Effect of Cd and NAC on MDA level (A), SOD activity, and GSH-Px activity (B) in BRL 3A cells. Cells were treated with 0 μmol/L to 40 μmol/L Cd and pre-treated with or without 2 mmol/L NAC for 12 h. Data are presented as mean ± SD of three independent experiments performed in triplicate.
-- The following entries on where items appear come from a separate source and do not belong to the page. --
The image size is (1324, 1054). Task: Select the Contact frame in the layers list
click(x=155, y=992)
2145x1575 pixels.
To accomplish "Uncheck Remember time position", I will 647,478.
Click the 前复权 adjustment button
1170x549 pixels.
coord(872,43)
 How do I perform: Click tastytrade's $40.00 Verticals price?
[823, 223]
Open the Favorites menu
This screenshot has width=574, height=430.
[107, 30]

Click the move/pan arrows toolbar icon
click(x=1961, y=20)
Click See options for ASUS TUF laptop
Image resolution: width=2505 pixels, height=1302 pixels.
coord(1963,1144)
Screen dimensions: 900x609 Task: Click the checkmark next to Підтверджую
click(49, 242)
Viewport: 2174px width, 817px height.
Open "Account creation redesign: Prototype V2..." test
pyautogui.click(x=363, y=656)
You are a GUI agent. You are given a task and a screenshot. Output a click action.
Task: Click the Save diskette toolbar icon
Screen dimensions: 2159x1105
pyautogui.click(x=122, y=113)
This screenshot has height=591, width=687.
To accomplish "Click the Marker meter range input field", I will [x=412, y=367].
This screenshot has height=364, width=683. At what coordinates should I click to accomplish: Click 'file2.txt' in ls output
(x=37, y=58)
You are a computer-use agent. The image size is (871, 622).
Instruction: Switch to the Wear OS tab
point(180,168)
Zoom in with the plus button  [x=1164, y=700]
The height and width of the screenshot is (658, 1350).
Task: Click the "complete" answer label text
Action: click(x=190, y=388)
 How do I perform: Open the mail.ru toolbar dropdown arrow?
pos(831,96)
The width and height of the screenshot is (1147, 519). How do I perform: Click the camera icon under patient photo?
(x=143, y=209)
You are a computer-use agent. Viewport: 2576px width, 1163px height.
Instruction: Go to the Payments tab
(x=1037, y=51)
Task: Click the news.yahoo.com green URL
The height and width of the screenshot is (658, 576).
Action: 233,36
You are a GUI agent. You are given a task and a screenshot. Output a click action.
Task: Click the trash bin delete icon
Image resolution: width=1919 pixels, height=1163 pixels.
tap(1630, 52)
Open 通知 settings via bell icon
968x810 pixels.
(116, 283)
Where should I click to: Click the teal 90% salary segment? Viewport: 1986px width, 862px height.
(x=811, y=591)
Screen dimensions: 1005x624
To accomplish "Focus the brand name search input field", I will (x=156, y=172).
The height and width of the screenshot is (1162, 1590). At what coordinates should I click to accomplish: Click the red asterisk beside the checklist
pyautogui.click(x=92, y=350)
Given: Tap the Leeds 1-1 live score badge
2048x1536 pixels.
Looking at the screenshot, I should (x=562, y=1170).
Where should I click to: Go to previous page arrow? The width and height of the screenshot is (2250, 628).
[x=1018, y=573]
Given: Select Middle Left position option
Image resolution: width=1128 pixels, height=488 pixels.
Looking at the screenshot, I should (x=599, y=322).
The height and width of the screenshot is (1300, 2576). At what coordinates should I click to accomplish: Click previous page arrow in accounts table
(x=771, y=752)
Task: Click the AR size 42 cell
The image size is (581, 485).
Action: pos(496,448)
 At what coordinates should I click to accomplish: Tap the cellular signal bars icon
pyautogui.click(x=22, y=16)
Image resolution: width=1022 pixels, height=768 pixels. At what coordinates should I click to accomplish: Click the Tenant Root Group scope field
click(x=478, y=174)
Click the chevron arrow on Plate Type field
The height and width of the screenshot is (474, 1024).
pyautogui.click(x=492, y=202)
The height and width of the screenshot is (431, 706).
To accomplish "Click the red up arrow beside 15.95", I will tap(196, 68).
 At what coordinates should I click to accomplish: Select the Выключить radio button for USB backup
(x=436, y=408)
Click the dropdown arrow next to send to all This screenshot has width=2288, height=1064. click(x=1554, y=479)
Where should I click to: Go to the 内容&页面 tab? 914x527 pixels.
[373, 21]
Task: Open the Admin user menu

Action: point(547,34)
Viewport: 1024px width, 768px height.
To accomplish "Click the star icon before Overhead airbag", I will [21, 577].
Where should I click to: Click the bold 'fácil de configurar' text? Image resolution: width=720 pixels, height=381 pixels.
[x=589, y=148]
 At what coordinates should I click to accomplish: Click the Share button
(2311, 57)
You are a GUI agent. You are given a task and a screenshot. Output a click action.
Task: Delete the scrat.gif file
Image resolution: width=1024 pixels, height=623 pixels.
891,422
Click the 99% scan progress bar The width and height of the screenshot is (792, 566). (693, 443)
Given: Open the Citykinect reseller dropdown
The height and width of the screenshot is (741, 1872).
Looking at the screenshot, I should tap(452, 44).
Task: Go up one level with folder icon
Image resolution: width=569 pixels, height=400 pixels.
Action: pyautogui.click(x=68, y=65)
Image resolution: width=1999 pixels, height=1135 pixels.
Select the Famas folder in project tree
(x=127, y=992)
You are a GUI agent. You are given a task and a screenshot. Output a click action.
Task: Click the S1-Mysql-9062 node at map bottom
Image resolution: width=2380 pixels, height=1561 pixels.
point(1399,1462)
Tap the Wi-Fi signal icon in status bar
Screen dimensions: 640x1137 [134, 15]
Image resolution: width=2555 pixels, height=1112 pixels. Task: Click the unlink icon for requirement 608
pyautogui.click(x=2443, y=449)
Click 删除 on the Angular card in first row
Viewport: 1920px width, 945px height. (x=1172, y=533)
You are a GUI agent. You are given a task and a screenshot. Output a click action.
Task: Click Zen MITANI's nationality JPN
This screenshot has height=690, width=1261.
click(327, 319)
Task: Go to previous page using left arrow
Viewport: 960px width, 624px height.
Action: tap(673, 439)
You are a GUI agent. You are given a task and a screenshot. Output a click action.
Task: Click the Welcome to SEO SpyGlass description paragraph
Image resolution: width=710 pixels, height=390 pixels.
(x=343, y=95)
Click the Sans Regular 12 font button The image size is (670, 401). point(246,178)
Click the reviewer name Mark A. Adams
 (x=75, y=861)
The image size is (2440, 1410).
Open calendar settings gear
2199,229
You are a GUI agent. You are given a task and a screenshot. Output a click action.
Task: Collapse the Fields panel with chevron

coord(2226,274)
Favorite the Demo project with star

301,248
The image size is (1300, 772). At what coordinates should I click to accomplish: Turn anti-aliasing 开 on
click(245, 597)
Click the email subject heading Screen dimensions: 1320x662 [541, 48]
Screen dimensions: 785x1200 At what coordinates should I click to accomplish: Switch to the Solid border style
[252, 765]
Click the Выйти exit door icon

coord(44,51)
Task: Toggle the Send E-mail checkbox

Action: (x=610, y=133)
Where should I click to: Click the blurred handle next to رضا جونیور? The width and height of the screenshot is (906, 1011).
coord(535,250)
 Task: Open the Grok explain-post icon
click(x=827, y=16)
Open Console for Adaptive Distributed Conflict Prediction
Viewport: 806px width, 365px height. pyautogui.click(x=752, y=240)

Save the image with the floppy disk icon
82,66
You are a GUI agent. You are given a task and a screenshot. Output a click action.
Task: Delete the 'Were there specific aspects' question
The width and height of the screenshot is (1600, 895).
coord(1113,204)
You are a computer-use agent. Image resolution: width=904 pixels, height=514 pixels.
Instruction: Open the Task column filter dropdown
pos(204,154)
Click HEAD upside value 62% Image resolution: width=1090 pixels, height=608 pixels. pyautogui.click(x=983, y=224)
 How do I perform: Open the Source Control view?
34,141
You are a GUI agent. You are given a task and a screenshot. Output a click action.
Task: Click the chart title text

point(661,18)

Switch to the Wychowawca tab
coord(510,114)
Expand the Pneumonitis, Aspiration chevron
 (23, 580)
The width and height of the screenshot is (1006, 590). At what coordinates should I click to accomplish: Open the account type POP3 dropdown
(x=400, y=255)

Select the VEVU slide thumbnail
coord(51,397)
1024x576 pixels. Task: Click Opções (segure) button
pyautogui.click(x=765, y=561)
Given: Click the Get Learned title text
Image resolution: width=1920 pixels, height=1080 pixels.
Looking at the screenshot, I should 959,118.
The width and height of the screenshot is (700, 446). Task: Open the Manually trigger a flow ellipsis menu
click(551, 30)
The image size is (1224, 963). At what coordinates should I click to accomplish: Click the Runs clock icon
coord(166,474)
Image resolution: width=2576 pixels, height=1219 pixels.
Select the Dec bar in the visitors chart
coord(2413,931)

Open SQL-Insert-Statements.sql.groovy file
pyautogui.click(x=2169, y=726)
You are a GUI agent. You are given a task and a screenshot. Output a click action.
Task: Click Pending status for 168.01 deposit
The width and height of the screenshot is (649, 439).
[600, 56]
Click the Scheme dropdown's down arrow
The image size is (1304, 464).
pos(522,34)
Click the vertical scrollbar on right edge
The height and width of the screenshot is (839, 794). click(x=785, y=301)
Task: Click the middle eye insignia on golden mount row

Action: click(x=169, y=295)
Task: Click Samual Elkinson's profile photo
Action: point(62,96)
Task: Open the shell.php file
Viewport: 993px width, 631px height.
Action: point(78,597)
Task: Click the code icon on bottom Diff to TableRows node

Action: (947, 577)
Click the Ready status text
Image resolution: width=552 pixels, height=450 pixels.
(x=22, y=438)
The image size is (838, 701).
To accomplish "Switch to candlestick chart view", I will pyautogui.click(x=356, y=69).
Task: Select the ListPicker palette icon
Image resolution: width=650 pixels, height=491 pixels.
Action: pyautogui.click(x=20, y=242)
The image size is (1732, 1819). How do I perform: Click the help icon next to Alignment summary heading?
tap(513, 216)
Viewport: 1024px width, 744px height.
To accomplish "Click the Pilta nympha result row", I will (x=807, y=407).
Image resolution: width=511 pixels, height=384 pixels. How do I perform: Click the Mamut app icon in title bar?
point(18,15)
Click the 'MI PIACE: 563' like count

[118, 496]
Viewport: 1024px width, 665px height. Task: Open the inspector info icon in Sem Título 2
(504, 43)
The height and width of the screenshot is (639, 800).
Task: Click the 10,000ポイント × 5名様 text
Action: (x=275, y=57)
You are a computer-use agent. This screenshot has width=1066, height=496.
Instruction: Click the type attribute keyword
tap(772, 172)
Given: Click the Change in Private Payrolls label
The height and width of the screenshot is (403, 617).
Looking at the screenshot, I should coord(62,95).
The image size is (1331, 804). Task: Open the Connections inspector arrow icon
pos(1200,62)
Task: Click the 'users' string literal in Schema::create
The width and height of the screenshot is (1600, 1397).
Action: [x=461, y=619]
Significant difference: *P < 0.05, **P < 0.01, compared with the control. ^# P < 0.05, ^## P < 0.01, compared with the 20 μmol/L Cd group.

Figure 6

(a) Effect of Cd and NAC on ERK and p38 phosphorylation of BRL 3A cells. (b) Effect of Cd on the JNK phosphorylation and Bax and Bcl-2 protein expression levels of BRL 3A cells. (c) Quantitative analysis of the immunoreactive phosphorylated ERK and p38 proteins in treated BRL 3A cells. (d) Quantitative analysis of the immunoreactive phosphorylated JNK, Bax, and Bcl-2 proteins in Cd-treated BRL 3A cells. Each value is expressed as the phospho/total MAPK percentage of phosphorylation and the ratio of OD in Bax and Bcl-2 with respect to β-actin. Significant difference: *P < 0.05, **P < 0.01, compared with the control. ^# P < 0.05, ^## P < 0.01, compared with the 20 μmol/L Cd group.

Figure 7

Relative quantification of Bax and Bcl-2 gene expression levels by real-time PCR in relation to β-actin. Cells were treated with 0 μmol/L to 40 μmol/L for 12 h. Data are presented as mean ± SD of three independent experiments performed in triplicate. Significant difference: *P < 0.05, **P < 0.01, compared with the control; ^# P < 0.05, ^## P < 0.01, compared with the 20 μmol/L Cd group.